I waited until Jules had gone off to swim. It wasn't that I didn't want him to join the expedition, but I was a bit worried that if Adrian saw us following him, he might get upset with Jules – and I figured the poor guy had enough to worry about at the moment, without adding that to his load.
The reason Jules was able to go swimming at all was because we'd secretly followed Barry Barnes to the games room, where he'd made a little kid cry by pushing him off the retro pinball machine – then he'd started a game, using the kid's credits, so we knew he'd be occupied for a while.
I waited for Adrian to walk past, then began tailing him – which is no easy feat in a wheelchair. In fact, I almost lost him in the first minute, when he got into the lift.
I'm not so hot on stairs.
Truth is, I'm not even tempted to try a kamikaze-style descent just to 'feel the buzz' – even though I've seen Jackass more than once, so I'm aware of the incredibly stupid things you can achieve in a shopping trolley (or anything with wheels – wheelchairs included). And I watch the extreme sports channel regularly, especially the skateboard stunt shows – so I guess, all things considered, that it's not true what they say about the corrupting influence of TV.
As it was, I was lucky.
According to the indicator, the only floor the lift stopped at on the way down was E-Deck, and there isn't exactly a whole lot going on in that section of the ship – not during the day, at least.
When the lift came back up, I rolled in and rode it down to E-Deck.
There's one really interesting thing I've noticed about a cruise-liner.
With all those passengers and crew crowded onto one ship, you'd think you'd find it difficult to get away from people, but, in the end, you can still find places where there isn't a living soul in sight.
And when you do, it's truly creepy.
The corridors seem to suggest all sorts of eerie threats – fuelled, no doubt, by a few too many horror flicks about ghost ships, and all those scenes in Titanic, after the ship hits the iceberg, when Rose is schlepping around looking for Jack in the bowels of the ship, knee-deep in ice-cold water, with the old girl (Titanic, that is, not Kate Winslet) creaking and groaning like she's about to split in half (which, actually, she is about to do), and the lights flickering off and on.
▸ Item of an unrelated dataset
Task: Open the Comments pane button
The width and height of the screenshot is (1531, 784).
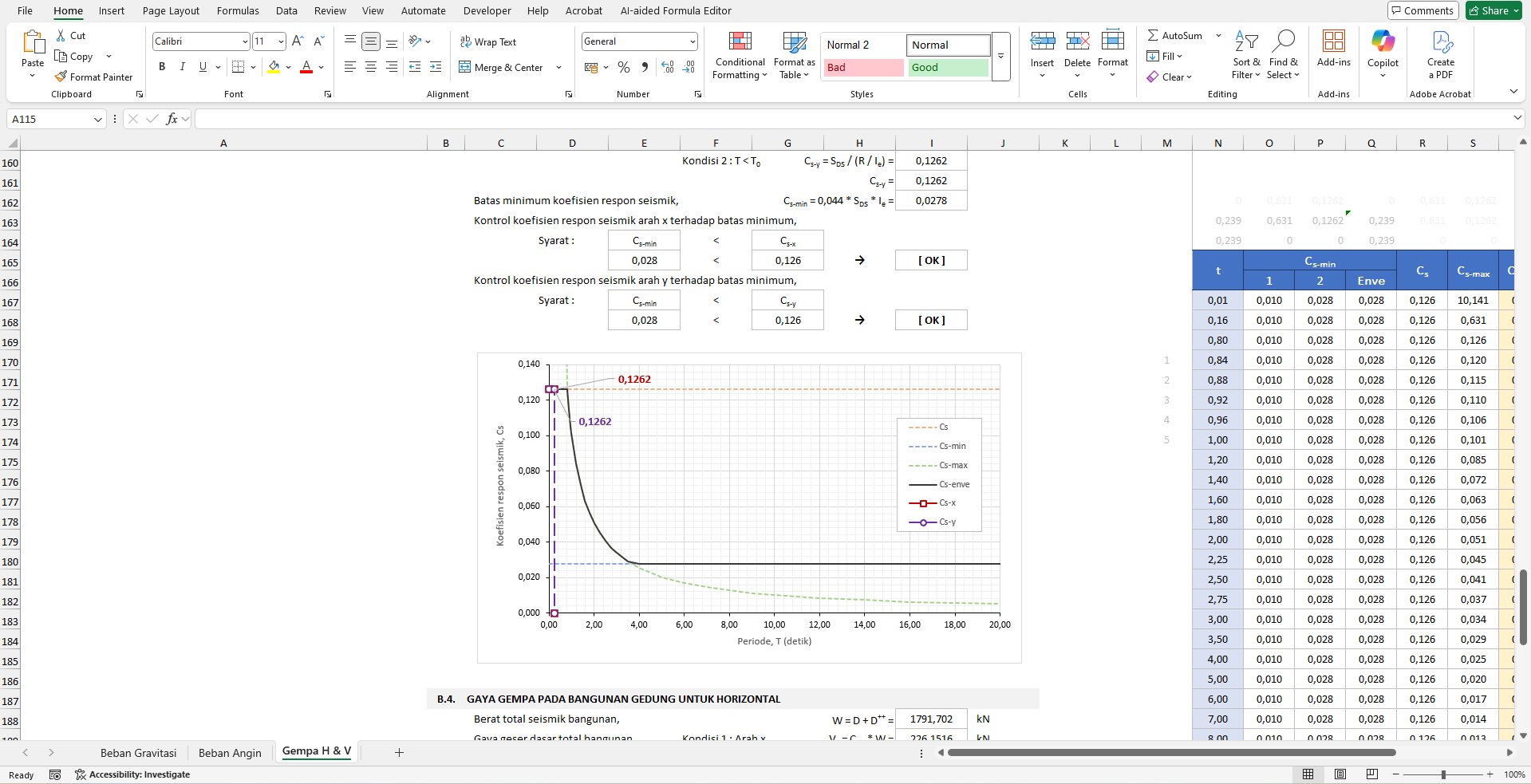Action: click(1422, 10)
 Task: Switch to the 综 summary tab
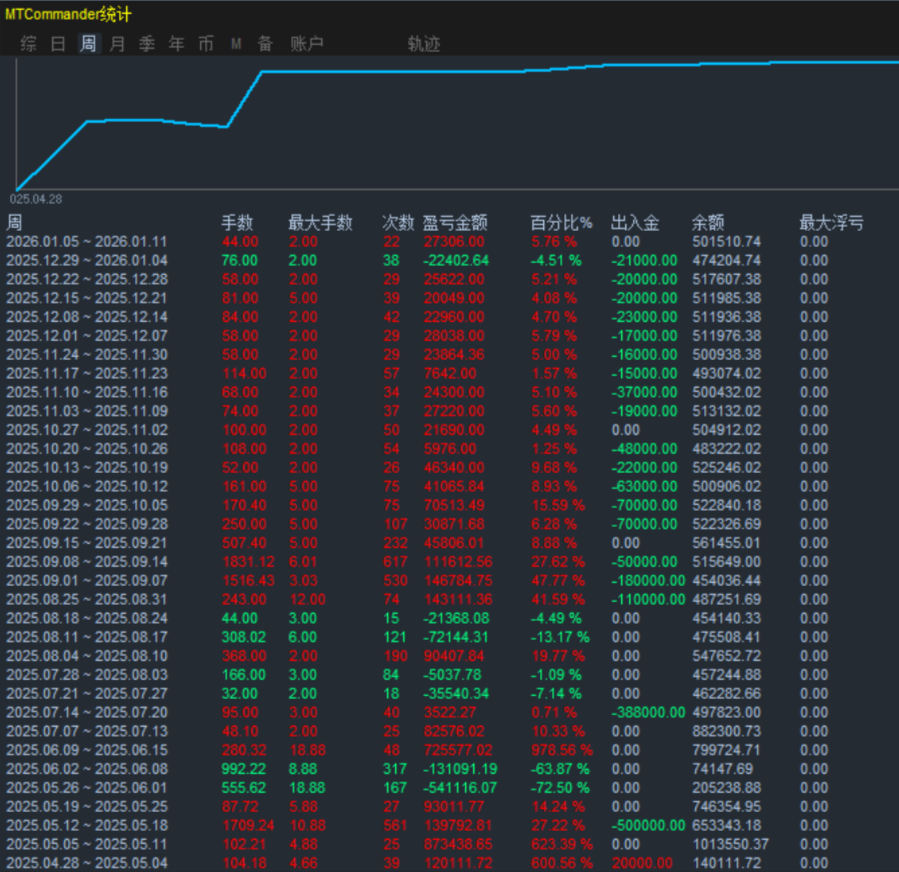pos(29,44)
Of course, it might just be a good healthy dose of claustrophobia – especially down on E-Deck (which has no portholes and feels about as closed in as a coffin).
Whatever the reason, when I rolled out of the lift and into the empty passageway, I was beginning to feel like this whole adventure wasn't the best idea I'd had since last Thursday.
I mean, how much did I actually know about Adrian?
That he was related to Jules?
That should have been a point in his favour – except that Jules was also related to Aunt Pru (as, of course, was Adrian), which did indicate a slight contamination of the gene pool. There's a very fine line between weird and interesting and just plain dangerous.
Mind you, the thought of Adrian doing anything the least bit violent or creepy (unless you count his scarily authentic impersonation of Michael Jackson's 'Bad' – complete with the single glove) was almost a joke.
Then again, you could probably say the same about most serial killers, too. You've seen the interviews on Lifestyles of America's Creepiest Serial Killers:
He was a good neighbour – always mowed the lawn on weekends, and he was great with the kids.
But not so great with the total strangers who ended up in plastic bags under the house ...
I've really got to stop watching late-night Foxtel.
Of course, knowing which deck he was on and actually being able to find him were two different things.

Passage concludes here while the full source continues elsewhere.